Charlie Rose, Louis C.K., Kevin Spacey: Rebuked. Now What Do We Do With Their Work?

Kevin Spacey in the Netflix series “House of Cards.” The streaming service has cut ties with him.Credit...David Giesbrecht/Netflix

The responses have been breathtaking in their speed and decisiveness. Another powerful man in media or entertainment is accused of being a sexual predator. He admits it, or not. He comes under investigation, or quits, or is fired. And all at once, his work — no matter how much people liked it before — turns radioactive.

On Tuesday, the “Charlie Rose” show, long patronized by the public-television-watching cognoscenti, was shelved after allegations that its urbane host was a chronic harasser of young women. The program joins a long list of projects — the Kevin Spacey series “House of Cards,” the film and television work of Louis C. K., and the groundbreaking Amazon show “Transparent,” among others — that have been canceled outright, removed from circulation or thrown into disarray by accusations against the men most associated with their success.

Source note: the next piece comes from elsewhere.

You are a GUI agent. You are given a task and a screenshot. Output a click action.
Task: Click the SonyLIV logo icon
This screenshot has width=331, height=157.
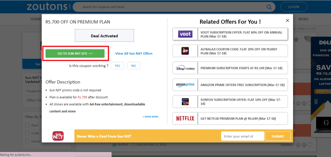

But as more and more once-important figures are banished from sight, at least for the time being, what should become of their work?

“Yes, the art suffers,” said the actor Colman Domingo. Last year his movie “The Birth of a Nation” collapsed at the box office after revelations that its writer-director, Nate Parker, had been accused of raping a woman nearly 20 years earlier. (Mr. Parker was acquitted; the woman later killed herself.) Mr. Domingo has also worked — very happily, he said — with Louis C. K. When it comes to canceling or removing projects, he said, “I have no idea yet if this is the appropriate response.”

“These are very sensitive situations that reflect what has been building up in our industry for years,” Mr. Domingo said. “I think it’s important for us to take a breath, assess and not respond impulsively.”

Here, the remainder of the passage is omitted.